Tujuan desentralisasi secara umum oleh Smith dibedakan atas 2 (dua) tujuan utama, yakni tujuan politik dan ekonomis. Secara politis, tujuan desentralisasi antara lain untuk memperkuat pemerintah daerah, untuk meningkatkan keterampilan dan kemampuan politik para penyelenggara pemerintah dan masyarakat, dan untuk mempertahankan integritas nasional. Sedangkan secara ekonomi, tujuan desentralisasi, antara lain ialah untuk meningkatkan kemampuan pemerintah kawasan dalam menyediakan public good and service, serta untuk meningkatkan efisiensi dan efektifitas pembangunan ekonomi di daerah.
Sedangkan D. Juliantara, dkk memperlihatkan pengertian desentralisasi dengan merujuk pada asal katanya, bahwa istilah desentralisasi berasal dari bahasa latin, de artinya lepas dan centrum artinya pusat. Lebih jauh ia menyebutkan desentralisasi yang dimaknai dalam konteks yang lebih luas, bahwa konstek negara-negara demokrasi modern, kekuasaan politik diperoleh melalui pemilihan umum yang diselenggarakan secara regular dan serentak di setiap kawasan untuk memperlihatkan legitimasi terhadap kiprah dan wewenang lembaga-lembaga politik di tingkat nasional dan juga di tingkat local sendiri. Dengan kata lain, kekuasaan pemerintah daerahlah yang memintah dan menarik kembali sebagian kewenangan yang telah diberikan kepada pemerintah pusat, bukan lantaran kebaikan hati pemerintah pusat.
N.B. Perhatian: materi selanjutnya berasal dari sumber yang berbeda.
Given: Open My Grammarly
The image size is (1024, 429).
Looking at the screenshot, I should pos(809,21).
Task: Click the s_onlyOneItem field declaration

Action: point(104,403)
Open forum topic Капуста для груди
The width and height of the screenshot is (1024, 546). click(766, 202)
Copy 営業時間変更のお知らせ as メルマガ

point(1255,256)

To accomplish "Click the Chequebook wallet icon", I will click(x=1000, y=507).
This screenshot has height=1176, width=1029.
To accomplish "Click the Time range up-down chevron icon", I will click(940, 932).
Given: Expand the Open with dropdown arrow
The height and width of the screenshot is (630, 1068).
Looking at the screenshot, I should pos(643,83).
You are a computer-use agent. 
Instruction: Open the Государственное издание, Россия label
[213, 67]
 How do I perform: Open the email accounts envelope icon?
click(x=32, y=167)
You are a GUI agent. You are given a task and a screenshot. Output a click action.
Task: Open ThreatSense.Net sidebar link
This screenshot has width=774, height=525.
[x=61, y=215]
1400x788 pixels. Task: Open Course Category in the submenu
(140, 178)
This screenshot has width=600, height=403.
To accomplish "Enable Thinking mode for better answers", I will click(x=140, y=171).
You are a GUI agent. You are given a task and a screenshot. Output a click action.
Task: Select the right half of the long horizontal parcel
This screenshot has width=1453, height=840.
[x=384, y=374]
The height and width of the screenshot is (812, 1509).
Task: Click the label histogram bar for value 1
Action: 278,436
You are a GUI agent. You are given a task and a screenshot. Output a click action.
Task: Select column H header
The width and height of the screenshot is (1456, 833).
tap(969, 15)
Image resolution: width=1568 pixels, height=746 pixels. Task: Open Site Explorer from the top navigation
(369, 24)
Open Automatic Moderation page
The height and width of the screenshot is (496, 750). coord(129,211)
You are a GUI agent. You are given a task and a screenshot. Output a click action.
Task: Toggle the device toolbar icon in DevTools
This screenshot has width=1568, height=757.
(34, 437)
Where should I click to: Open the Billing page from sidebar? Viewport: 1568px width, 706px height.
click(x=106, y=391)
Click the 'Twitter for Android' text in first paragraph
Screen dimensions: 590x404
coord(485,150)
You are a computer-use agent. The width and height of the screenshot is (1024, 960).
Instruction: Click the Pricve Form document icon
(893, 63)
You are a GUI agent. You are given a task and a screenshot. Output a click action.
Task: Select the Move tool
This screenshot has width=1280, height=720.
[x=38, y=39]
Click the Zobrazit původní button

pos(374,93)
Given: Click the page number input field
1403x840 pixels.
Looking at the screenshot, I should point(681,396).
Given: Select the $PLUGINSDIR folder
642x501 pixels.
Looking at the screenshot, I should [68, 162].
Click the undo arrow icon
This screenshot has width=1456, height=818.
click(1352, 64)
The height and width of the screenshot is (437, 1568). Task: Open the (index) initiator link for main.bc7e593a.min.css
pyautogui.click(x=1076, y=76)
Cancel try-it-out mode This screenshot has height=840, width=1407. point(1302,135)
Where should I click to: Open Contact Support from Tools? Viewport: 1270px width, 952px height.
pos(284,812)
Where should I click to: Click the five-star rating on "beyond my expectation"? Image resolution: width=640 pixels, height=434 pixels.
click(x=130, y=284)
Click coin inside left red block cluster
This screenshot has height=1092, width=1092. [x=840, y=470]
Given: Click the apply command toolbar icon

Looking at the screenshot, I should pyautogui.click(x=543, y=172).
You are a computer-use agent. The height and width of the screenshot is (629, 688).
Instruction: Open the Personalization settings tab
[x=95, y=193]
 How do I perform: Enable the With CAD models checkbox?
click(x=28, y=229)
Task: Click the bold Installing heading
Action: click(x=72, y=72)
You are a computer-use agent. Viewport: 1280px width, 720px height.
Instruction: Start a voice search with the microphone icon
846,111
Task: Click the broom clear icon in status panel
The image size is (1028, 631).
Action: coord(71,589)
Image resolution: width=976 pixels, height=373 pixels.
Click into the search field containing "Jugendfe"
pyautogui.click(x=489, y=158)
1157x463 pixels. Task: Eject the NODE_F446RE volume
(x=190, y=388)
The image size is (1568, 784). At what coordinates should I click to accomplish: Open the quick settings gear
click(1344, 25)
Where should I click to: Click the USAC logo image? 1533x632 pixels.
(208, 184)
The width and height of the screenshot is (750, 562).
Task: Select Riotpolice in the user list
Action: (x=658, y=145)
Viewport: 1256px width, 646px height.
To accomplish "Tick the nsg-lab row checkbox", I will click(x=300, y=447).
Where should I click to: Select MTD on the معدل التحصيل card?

Dengan demikian jelaslah, bahwa desentralisasi akan melahirkan otonomi kawasan dan bahkan kadangkala sulit untuk membedakan pengertian diantara keduanya secara terpisah. “Desentralisasi dan otonomi kawasan bagaikan dua sisi mata uang yang saling memberi makna satu sama lainnya. Lebih spesifik, ungkin tidak hiperbola ila dikatakan ada atau tidaknya otonomi kawasan sangat ditentukan oleh beberapa jauh wewenang yang telah didesentralisasikan oleh Pemerintah Pusat ke Pemerintah Daerah. Itulah sebabnya, dalam studi Pemerintahan Daerah, para analis sering memakai istilah desentralisasi dan otonomi kawasan secara bersamaan, interchange”.
Adanya otonomi kawasan dalam negara, dilatarbelakangi oleh pengalaman masa kemudian dimana keberadaan negara hanya dianggap sebagai instrument oleh kaum kapitalis. Kondisi ini kemudian melahirkan konsep Marxis wacana Instrumental State. Demikian halnya paham Sosialis yang menghendaki adanya otonomi dari dampak partai politik (partai komunis) yang cenderung mengintervensikan kehidupan negara. Dalam hubungan ini negara menginginkan otonomi untuk memperkecil dan bahkan menghilangkan pengaruh-pengaruh ataupun intervensi kaum-kaum kapitalis dan sosialis. Berbeda halnya dengan pemberian otonomi dengan pemerintah local, yaitu untuk memperbesar kewenangan mengatur dan mengurus rumah tangganya sendiri.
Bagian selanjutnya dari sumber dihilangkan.